> _Your instructions_
Rewrite the lines of the records below as a numbered list, leaving out blank lines and omitting the pictures.

> _Information shown_
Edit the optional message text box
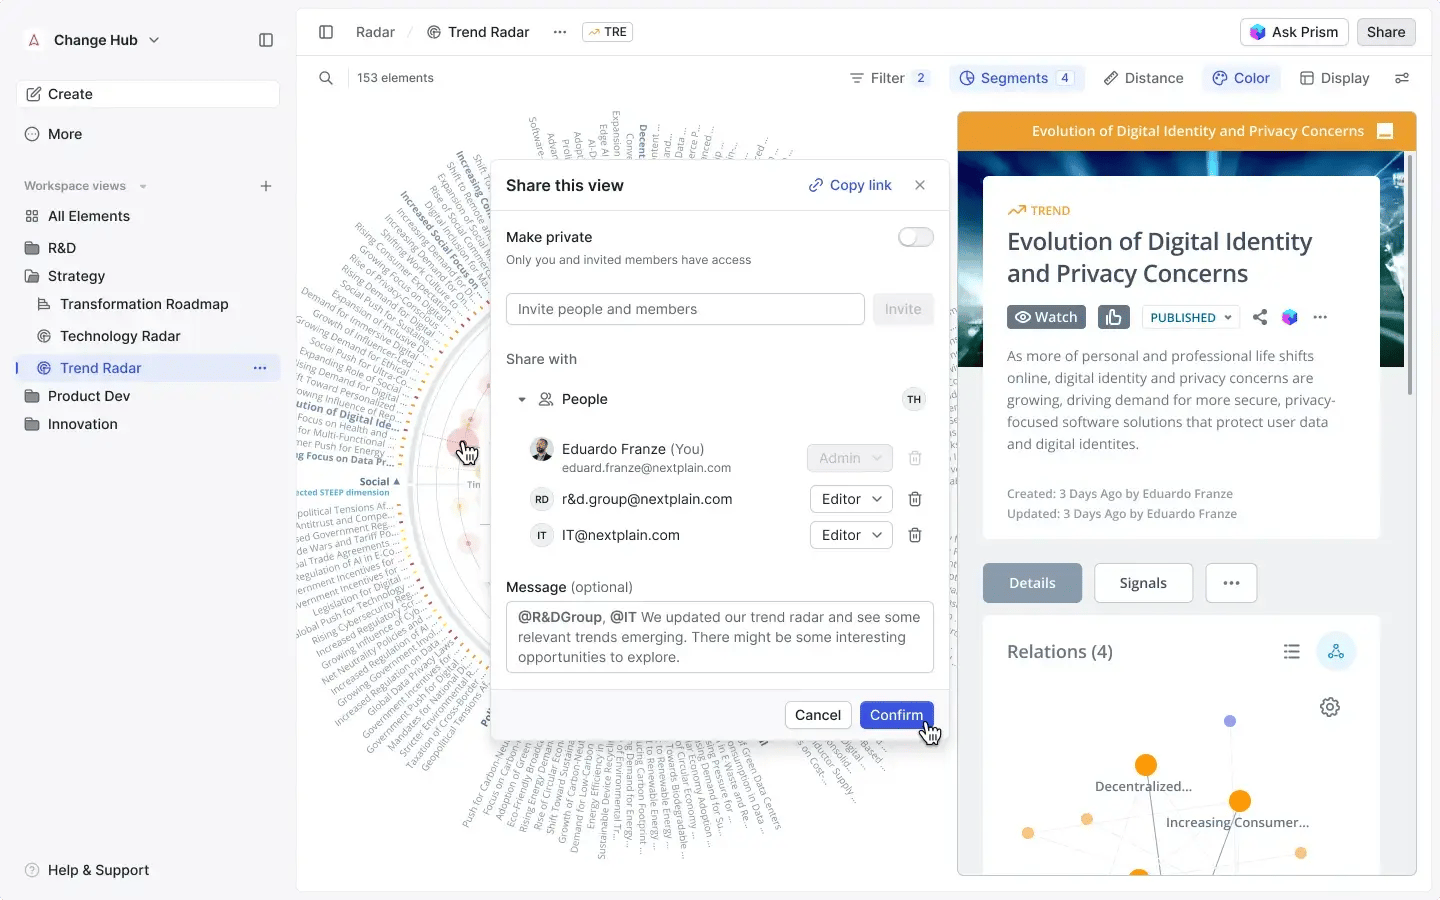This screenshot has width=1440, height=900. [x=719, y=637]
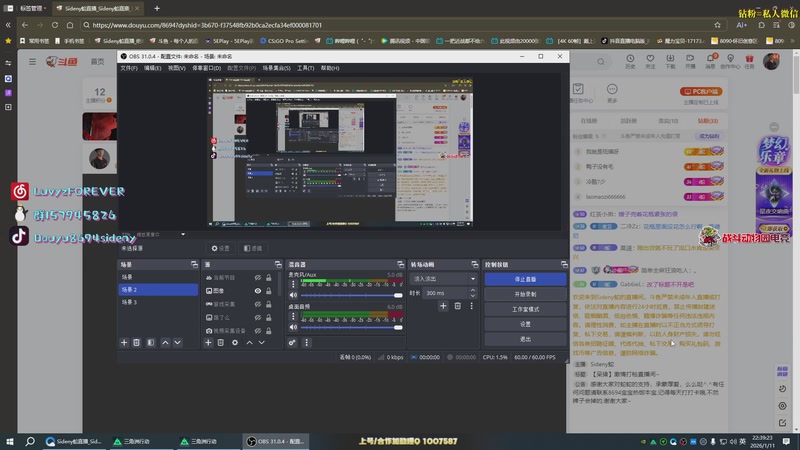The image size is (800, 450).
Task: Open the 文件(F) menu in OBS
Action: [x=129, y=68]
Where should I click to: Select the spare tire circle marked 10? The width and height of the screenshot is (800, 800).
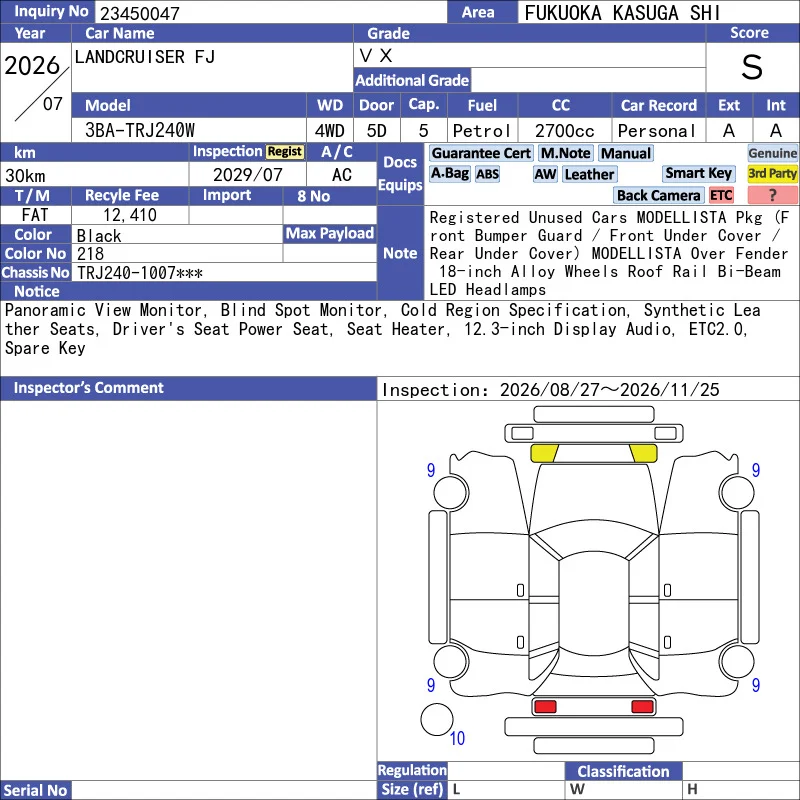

> _Response_
1. Edit the optional message text box
2. This screenshot has width=1440, height=900. [x=719, y=637]
3. The image size is (800, 450).
4. Task: Open the 文件(F) menu in OBS
5. Action: [x=129, y=68]
6. Where should I click to: Select the spare tire circle marked 10? The width and height of the screenshot is (800, 800).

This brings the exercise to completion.